Regulated sports betting in commercial sportsbooks, including hybrid tribal operations in Michigan and Arizona, generated $7.2 billion in gross revenue in 2022 and a win rate of 8.05 percent, according to SportsHandle.com, which tracks the U.S. sports betting industry. Legal sports betting produced $1.4 billion in state taxes last year, the site reports.

Asher believes revenue will increase as more states launch or expand sports betting. New York recently added mobile sports betting, and Ohio books began taking bets Jan. 1. Massachusetts started in-person betting on Jan. 31, with mobile betting expected in March.

“Early reports out of Ohio are that business is really flying,” Asher said. “I don’t think there’s any doubt that betting will continue to grow.”

IGT contributes to that growth, with its PlaySports platform and sports-betting kiosks used at more than 80 North American venues. The company’s latest hardware addition is the PeakBarTop With Sports Betting, a video poker/slot cabinet that allows players to place sports bets as well as play casino games.  It combines the functions of a sports-betting kiosk with IGT’s Game King suite of video poker, electronic keno, and slot games. Players can choose from more than 30 types of games.
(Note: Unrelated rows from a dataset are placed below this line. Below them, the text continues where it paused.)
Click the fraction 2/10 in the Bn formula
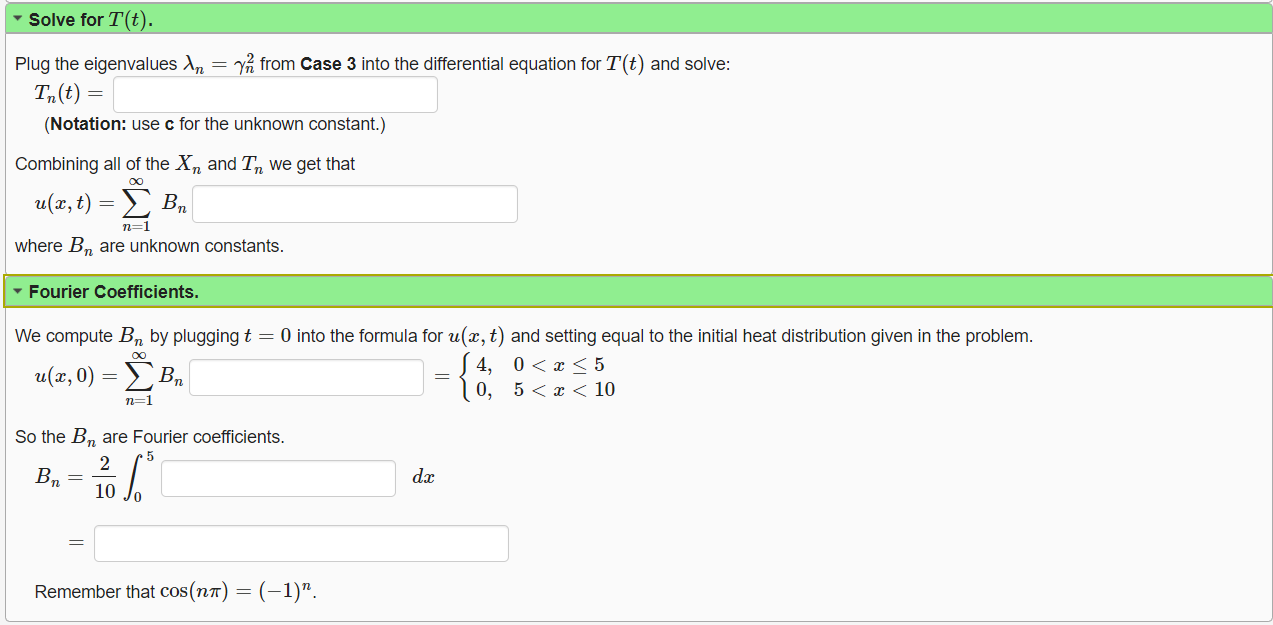The height and width of the screenshot is (625, 1273). click(103, 477)
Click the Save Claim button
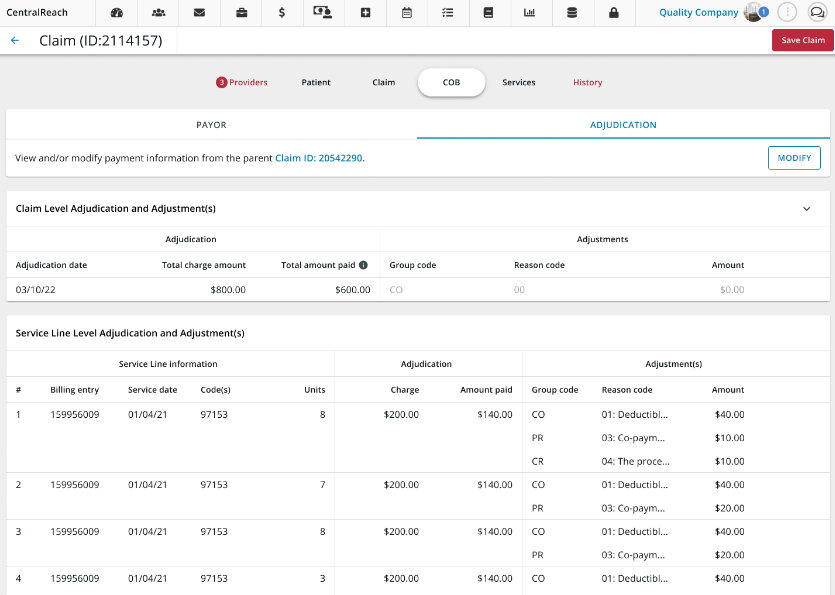This screenshot has height=595, width=835. click(802, 40)
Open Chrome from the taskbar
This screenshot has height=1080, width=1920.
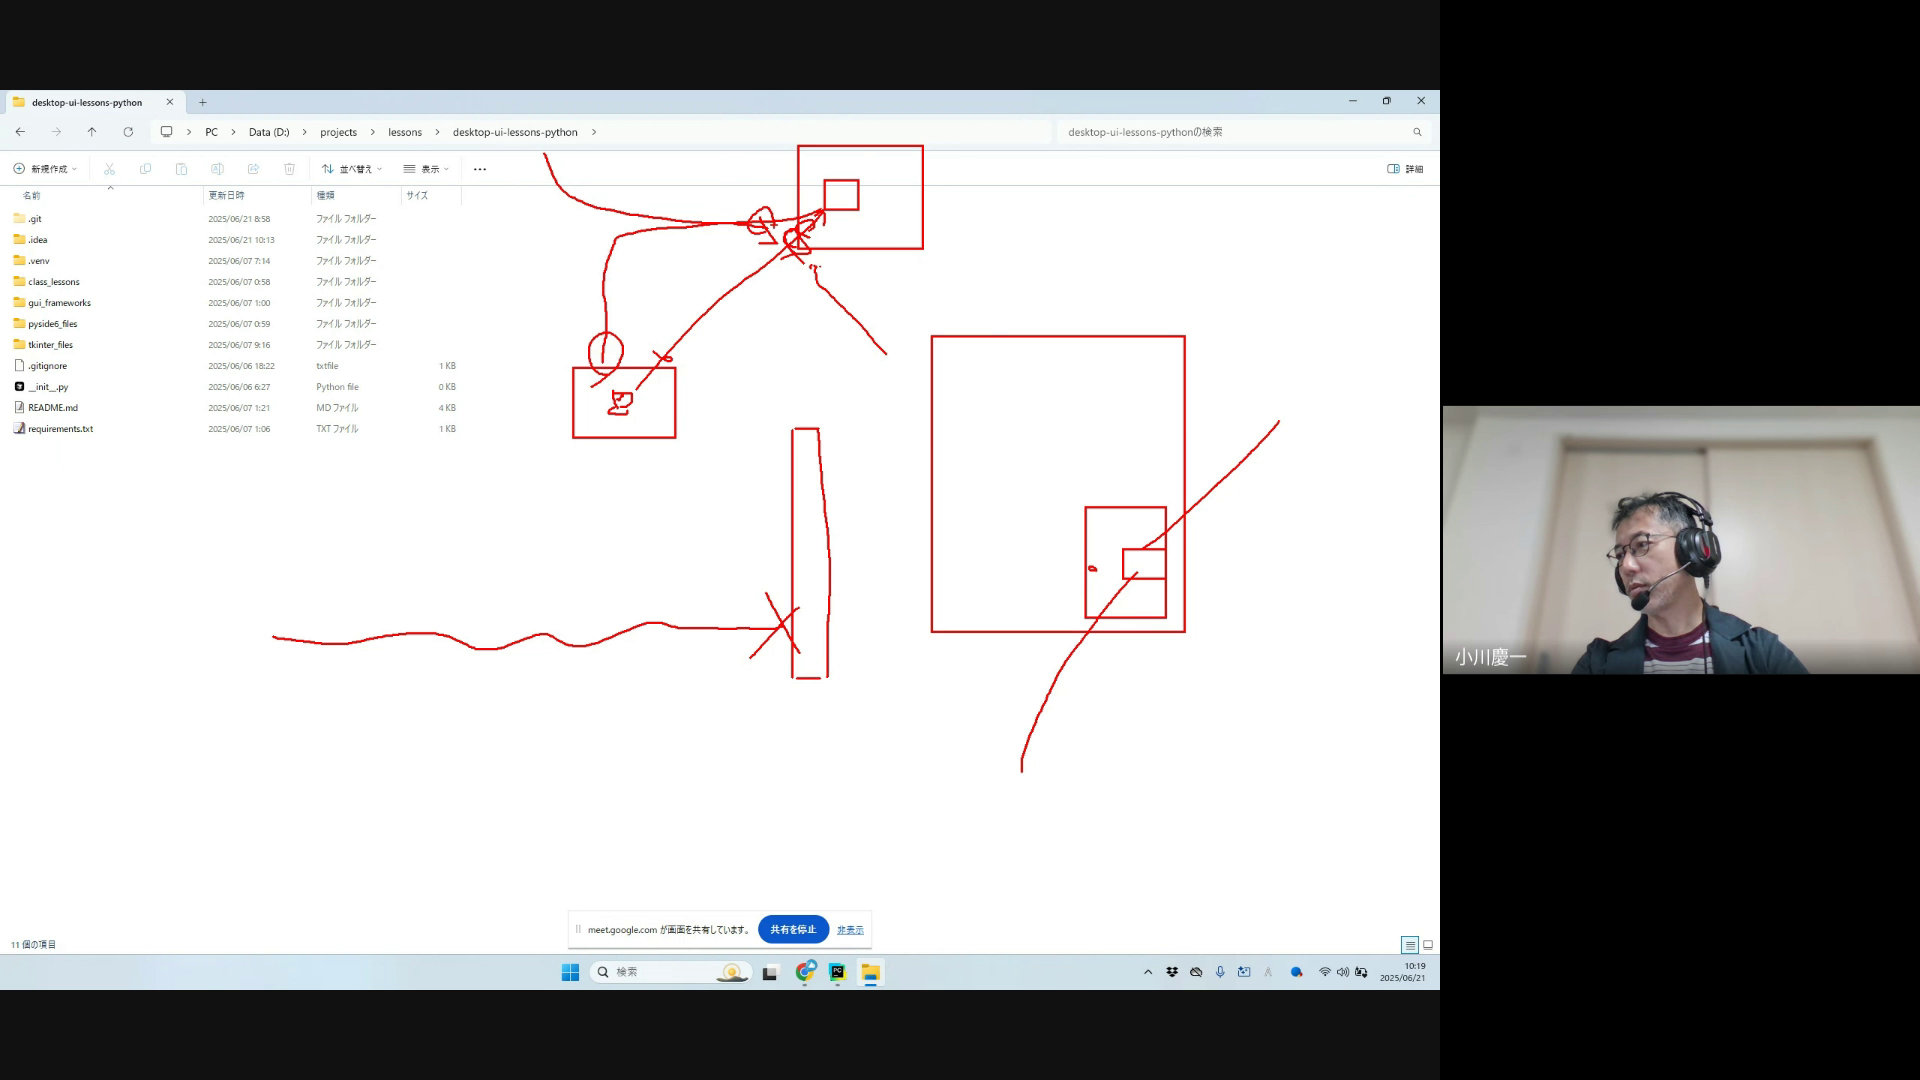click(806, 972)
They access the sports-betting option through an on-screen banner that opens a window listing events to bet on. The player chooses an event and sees a wide variety of betting options, including in-game, futures, and prop bets. Then the player selects the type and amount of their bets.

IGT plans to install the PeakBarTop With Sports Betting in new markets throughout 2023. Regulators in Wisconsin and Mississippi already have approved it, and the company expects other states to do so later this year. A spokesperson predicted the cabinets will generate “strong usage and play during both daily and major sporting events.”